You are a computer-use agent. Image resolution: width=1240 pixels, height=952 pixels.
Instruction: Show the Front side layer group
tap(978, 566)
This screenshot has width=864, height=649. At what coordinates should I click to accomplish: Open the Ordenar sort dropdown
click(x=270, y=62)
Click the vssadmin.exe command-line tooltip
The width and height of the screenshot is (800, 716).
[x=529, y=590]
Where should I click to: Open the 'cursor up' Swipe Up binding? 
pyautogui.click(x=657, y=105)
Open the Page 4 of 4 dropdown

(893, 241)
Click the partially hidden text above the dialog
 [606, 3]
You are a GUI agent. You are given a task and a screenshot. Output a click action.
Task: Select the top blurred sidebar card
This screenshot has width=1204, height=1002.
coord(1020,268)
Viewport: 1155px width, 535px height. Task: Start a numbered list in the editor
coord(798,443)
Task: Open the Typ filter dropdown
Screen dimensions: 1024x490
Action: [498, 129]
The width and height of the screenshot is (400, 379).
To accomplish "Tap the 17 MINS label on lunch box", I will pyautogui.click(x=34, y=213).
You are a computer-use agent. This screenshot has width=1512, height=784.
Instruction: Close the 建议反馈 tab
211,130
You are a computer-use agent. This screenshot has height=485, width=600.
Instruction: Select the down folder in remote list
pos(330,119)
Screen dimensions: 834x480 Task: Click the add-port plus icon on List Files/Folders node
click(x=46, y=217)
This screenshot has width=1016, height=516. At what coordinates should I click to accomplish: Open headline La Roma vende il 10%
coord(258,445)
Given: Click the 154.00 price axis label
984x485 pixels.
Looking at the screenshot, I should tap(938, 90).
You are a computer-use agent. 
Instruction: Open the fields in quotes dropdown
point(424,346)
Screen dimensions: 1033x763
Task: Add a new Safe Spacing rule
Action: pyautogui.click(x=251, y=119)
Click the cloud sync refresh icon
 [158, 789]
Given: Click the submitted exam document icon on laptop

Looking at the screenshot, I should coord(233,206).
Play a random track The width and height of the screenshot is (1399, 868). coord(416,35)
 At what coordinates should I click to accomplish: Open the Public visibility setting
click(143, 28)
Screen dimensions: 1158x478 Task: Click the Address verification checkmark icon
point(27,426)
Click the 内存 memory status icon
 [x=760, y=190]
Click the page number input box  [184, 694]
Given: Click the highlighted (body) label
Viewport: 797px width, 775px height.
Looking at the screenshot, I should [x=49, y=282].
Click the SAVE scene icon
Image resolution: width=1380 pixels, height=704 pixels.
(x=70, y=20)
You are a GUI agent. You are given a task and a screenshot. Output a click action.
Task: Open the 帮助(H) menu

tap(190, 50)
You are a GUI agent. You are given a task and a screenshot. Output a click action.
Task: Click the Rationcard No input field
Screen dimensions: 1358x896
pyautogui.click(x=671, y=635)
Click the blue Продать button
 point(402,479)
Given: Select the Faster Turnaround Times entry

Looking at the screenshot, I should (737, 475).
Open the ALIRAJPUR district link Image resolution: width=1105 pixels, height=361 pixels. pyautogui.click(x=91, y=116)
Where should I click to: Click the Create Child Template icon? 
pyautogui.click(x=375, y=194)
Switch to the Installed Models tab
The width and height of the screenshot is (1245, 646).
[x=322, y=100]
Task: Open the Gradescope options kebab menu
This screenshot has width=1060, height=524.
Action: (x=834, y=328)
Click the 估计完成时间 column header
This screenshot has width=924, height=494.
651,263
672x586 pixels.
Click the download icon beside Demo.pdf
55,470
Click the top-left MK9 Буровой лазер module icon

....

Count the lines of the data that include the string "input", and give only that number.

2